Do we have enough to live the rest of our lives and be able to feed and provide shelter for ourselves? Following the blogger community, I notice that most frugal-minded people in their twenties and thirties feel that $700K to $1M will be enough to live well for the rest of their 50-year retirement. We passed by that milestone years ago but still don’t feel that is enough.
To get away from one’s working environment is, in a sense, to get away from one’s self; and this is often the chief advantage of travel and change. –Charles Horton Cooley, Human Nature and the Social Order
We see stories of people who have abandoned their work to pursue their passions full time. The Kaderli’s are a couple that exited their careers at age 38 to pursue their shared appetite for travel. There has been no second-guessing their decision since that leap of faith. To me, that is exciting. We know that it is possible to achieve big dreams based on many of the people we read about.
Live for today. Today.
We have all heard the statement that we should live for the moment.

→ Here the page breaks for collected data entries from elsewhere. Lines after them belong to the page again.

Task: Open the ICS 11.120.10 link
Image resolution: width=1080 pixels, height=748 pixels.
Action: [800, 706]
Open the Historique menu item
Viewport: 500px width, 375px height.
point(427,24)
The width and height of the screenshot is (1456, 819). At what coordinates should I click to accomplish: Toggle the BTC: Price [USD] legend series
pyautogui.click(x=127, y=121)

“Carpe diem, quam minimum credula postero.”
Seize the present; trust tomorrow e’en (even) as little as you may.
What would be wrong with committing fully to that course now, never doubting our decision or the direction we choose? If we want that dream home or car, buy or rent it now. Start planning that world cruise, the trip to Australia or Fiji.
If you want to reach out to people and make new friends, do not wait another day. If you wish to speak German or any other language fluently, start lessons today. Begin to explore your music and perform live for others.

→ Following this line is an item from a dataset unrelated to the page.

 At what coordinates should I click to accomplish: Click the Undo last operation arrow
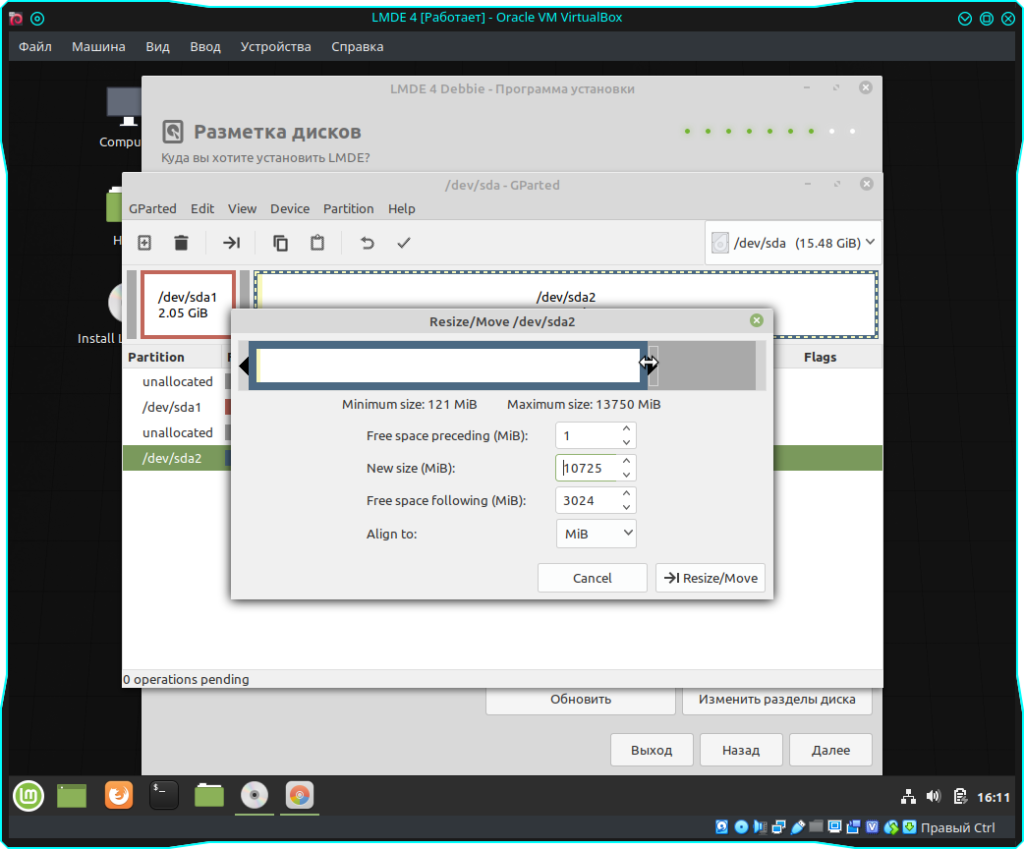pos(367,243)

Offer your time and money to charities that are important to you. Become a volunteer. Now is the time to tick the boxes on the bucket list.
We cannot forget that, after all, you only live once. Live every day as if it were the last. Drain your bank account to zero on a daily basis, because tomorrow may not be there for you. This is an extreme view but maybe we need to embrace it.
Living the YOLO way
For today, I am thinking about what YOLO-related changes I can make in my life (like the ones listed above) while I continue to work at my job… ” in order to reach early retirement”.
I have been exploring the YOLO concept from an extreme black and white perspective, suggesting throwing all caution to the wind.
The very act of typing these words was enjoyable and invigorating, visualizing the hope of adopting the YOLO attitude. I can embrace the idea of not working one more day in our jobs while our dreams continue to be deferred to the future.
This inevitably leads to the next progressive step in this thought process. What is the BEST thing that could happen if I left my work next month? Perhaps I would be pursuing the hobbies and interests that I have put on hold for so many years. I would continue visiting the places on my bucket list. I would spend my time living in the present moment. Opportunities would present themselves in ways I could not have imagined.
You probably can see that I struggle with this idea. There was no intention to present a balanced approach to this article by introducing work-life balance and other middle-of-the-road approaches. I merely wanted to visualize pursuing my passions with the limited time remaining. Maybe I need to do this now.
Do you struggle with YOLO and the desire to chuck everything to pursue your dreams?
Is it possible to fully live a YOLO lifestyle?